On 29 October 1918, the Croatian Sabor declared independence and joined the newly formed State of Slovenes, Croats and Serbs, which in turn entered into union with the Kingdom of Serbia on 4 December 1918 to form the Kingdom of Serbs, Croats, and Slovenes. The new kingdom abolished traditional subdivisions of Croatia, including Požega County, in 1922 when oblasts were introduced, succeeded by the banovinas of Yugoslavia. The Cvetković–Maček Agreement of 1939 created the autonomous Banovina of Croatia, incorporating the region. In April 1941, Yugoslavia was occupied by Germany and Italy. Following the invasion the region was incorporated into the Independent State of Croatia, a Nazi-backed puppet state as a zone under German occupation for the war's duration. Armed resistance soon developed in the country, and by 1942, controlled substantial territories, especially in Slavonia's mountains. After World War II, the region became a part of the Socialist Croatia within the Communist Yugoslavia.

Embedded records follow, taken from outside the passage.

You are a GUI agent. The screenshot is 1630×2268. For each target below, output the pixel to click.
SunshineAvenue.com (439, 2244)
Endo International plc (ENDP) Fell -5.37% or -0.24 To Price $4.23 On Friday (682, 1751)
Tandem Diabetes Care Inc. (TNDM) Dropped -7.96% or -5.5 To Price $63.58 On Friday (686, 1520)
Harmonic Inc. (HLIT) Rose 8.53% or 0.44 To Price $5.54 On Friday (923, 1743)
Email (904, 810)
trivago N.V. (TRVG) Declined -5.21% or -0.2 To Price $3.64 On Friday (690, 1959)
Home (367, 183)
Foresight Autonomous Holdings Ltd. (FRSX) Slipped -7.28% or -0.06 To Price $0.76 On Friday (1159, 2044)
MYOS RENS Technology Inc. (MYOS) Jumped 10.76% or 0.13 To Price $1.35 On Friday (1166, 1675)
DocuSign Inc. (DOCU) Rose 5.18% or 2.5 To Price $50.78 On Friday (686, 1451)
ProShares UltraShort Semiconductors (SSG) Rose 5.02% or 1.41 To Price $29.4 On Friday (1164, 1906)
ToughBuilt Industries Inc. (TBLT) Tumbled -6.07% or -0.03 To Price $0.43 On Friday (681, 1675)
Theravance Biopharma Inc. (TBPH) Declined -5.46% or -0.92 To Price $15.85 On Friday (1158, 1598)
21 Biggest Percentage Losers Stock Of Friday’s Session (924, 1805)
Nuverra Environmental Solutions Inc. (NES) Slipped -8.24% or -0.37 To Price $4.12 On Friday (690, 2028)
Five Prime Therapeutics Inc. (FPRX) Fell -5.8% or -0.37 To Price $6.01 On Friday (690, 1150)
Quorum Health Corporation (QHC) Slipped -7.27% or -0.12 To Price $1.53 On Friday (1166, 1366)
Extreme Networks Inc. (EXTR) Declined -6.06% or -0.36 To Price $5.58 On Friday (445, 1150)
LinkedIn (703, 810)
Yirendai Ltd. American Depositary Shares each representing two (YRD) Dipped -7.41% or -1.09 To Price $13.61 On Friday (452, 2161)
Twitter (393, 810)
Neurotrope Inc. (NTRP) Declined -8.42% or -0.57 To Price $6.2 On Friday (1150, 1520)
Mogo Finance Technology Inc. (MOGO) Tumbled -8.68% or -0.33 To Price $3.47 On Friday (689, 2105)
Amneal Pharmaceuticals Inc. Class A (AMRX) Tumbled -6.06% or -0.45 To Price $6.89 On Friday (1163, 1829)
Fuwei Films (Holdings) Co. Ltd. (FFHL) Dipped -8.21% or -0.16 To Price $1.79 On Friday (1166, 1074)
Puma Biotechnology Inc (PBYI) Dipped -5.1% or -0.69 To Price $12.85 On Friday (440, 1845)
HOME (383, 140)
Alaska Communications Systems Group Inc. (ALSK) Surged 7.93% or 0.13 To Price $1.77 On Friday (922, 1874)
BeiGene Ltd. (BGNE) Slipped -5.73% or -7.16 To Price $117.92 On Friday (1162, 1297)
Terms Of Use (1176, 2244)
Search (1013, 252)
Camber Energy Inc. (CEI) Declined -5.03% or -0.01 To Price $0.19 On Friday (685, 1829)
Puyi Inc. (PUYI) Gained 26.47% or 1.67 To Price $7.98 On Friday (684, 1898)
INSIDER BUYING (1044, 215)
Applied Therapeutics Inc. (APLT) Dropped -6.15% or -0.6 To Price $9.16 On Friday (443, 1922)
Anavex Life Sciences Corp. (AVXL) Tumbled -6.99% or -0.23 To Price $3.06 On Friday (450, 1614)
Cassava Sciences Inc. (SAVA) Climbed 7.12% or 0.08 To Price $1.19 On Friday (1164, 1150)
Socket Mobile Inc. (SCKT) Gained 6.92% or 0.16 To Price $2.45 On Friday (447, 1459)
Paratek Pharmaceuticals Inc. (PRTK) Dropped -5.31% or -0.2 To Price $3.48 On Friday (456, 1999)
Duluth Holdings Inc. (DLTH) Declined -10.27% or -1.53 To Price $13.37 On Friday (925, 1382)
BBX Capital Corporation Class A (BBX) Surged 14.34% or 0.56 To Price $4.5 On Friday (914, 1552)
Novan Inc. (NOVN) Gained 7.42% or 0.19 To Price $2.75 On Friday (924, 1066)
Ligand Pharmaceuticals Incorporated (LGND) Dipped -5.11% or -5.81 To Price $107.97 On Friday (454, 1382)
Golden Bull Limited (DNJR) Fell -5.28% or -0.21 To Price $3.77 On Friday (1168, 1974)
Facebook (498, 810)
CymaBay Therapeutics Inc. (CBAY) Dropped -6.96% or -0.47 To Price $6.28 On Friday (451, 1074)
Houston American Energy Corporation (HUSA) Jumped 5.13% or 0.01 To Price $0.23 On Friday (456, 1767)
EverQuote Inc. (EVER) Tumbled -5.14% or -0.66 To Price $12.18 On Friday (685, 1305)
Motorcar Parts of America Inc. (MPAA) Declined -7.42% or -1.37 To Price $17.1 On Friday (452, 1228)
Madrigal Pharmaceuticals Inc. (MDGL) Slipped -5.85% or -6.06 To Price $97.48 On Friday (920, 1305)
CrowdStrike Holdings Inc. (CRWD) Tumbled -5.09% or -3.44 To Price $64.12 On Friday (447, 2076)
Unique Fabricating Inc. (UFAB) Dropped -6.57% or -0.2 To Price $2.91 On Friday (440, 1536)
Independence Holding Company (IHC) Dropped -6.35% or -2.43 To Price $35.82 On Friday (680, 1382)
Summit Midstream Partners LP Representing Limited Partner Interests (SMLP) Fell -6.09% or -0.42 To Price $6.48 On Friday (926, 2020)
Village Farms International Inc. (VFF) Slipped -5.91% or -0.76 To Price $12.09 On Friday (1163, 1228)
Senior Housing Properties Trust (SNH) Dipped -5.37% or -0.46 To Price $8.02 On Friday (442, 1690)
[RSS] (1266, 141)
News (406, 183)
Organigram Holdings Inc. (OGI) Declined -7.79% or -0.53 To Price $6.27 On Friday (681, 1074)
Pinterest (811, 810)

In the 1980s the political situation in Yugoslavia deteriorated. In 1990 the Communist Party fragmented along national lines. That same year, the first multi-party elections were held in Croatia, with Franjo Tuđman's win exacerbating nationalist tensions. The Serbs in Croatia, intent on achieving independence from Croatia, declared the autonomy of areas that became the unrecognized Republic of Serbian Krajina. As tensions rose, Croatia declared independence, effective 8 October 1991. The Croatian War of Independence began when the Yugoslav National Army and various Serb paramilitaries attacked Croatia. By the end of 1991, a high intensity war fought along a wide front reduced government control to about two-thirds of its historic territory. Western Slavonia was occupied in August 1991, following an advance by the Yugoslav forces north from Banja Luka across the Sava River cutting the primary communication route to the nation's capital. This was partially pushed back by the Croatian Army in operations named Otkos 10 and Orkan 91 that established a front line around Okučani and south of Pakrac. The line held virtually unchanged for more than three years until Operation Flash in May 1995 when full access to the region was restored.